• If you are having problems logging in please use the Contact Us in the lower right hand corner of the forum page for assistance.

A reason why Geo.Washington didn't take a poll @ ValleyForge

Help Support Ranchers.net:


Well-known member
Feb 10, 2005
Reaction score
This was in the NYTimes today and I thought it well written:

Iraq and the Polls
There's a reason George Washington didn't take a poll at Valley Forge. There are times in the course of war when the outcome is simply unknowable. Victory is clearly not imminent, yet people haven't really thought through the consequences of defeat. Everybody just wants the miserable present to go away.

We're at one of those moments in the war against the insurgency in Iraq. The polls show rising disenchantment with the war. Sixty percent of Americans say they want to withdraw some or all troops.

Yet I can't believe majorities of Americans really want to pull out and accept defeat. I can't believe they want to abandon to the Zarqawis and the Baathists those 8.5 million Iraqis who held up purple fingers on Election Day. I can't believe they are yet ready to accept a terrorist-run state in the heart of the Middle East, a civil war in Iraq, the crushing of democratic hopes in places like Egypt and Iran, and the ruinous consequences for American power and prestige.

What they want to do, more likely, is somehow escape the current moment, which is discouraging and uncertain. One of the many problems with fighting an insurgency is that it is nearly impossible to know if we are winning or losing. It's like watching a football game with no goal lines and chaotic action all over the field.

On the one hand, there are signs of progress. U.S. forces have completed a series of successful operations, among them Operation Spear in western Iraq, where at least 60 insurgents were killed and 100 captured, and Operation Lightning in Baghdad, with over 500 arrests. American forces now hold at least 14,000 suspected insurgents, and have captured about two dozen lieutenants of Abu Musab al-Zarqawi. There were reports this week of insurgents fighting each other, foreign against domestic.

There is also the crawling political progress that is crucial to success. Sunni leaders now regret not taking part in the elections and Sunnis are helping to draft the constitution.

These tactical victories, however, have not added up to improvement over all. Insurgent attacks are up. Casualties are up. Few Iraqi security forces can operate independently, so far. There aren't enough U.S. troops to hold the ground they conquer. The insurgents are adaptable, organized and still learning.

Still, one thing is for sure: since we don't have the evidence upon which to pass judgment on the overall trajectory of this war, it's important we don't pass judgment prematurely.

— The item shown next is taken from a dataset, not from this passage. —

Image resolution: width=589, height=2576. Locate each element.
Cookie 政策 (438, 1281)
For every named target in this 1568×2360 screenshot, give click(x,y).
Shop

It's too soon to accept the defeatism that seems to have gripped so many. If governments surrendered to insurgencies after just a couple of years, then insurgents would win every time. But they don't because insurgencies have weaknesses, exposed over time, especially when they oppose the will of the majority.

It's just wrong to seek withdrawal now, when the outcome of the war is unknowable and when the consequences of defeat are so vast.

Some of you will respond that this is easy for me to say, since I'm not over there. All I'd say is that we live in a democracy, where decisions are made by all. Besides, the vast majority of those serving in Iraq, and their families, said they voted to re-elect President Bush. They seem to want to finish the job.

Others will say we shouldn't be there in the first place. You may be right. Time will tell. But right now, this isn't about your personal vindication. It's about victory for the forces of decency and defeating those, like Zarqawi, who would be attacking us in any case.

On Tuesday, Senator Joe Biden gave a speech in Washington on Iraq, after his most recent visit. It was, in some ways, a model of what the president needs to tell the country in the weeks ahead. It was scathing about the lack of progress in many areas. But it was also constructive. "I believe we can still succeed in Iraq," he said. Biden talked about building the coalition at home that is necessary if we are to get through the 2006 election cycle without a rush to the exits.

Biden's speech brought to mind something Franklin Roosevelt told the country on Feb. 23, 1942: "Your government has unmistakable confidence in your ability to hear the worst, without flinching or losing heart. You must, in turn, have complete confidence that your government is keeping nothing from you except information that will help the enemy in his attempt to destroy us."

That's how democracies should fight, even in the age of polling.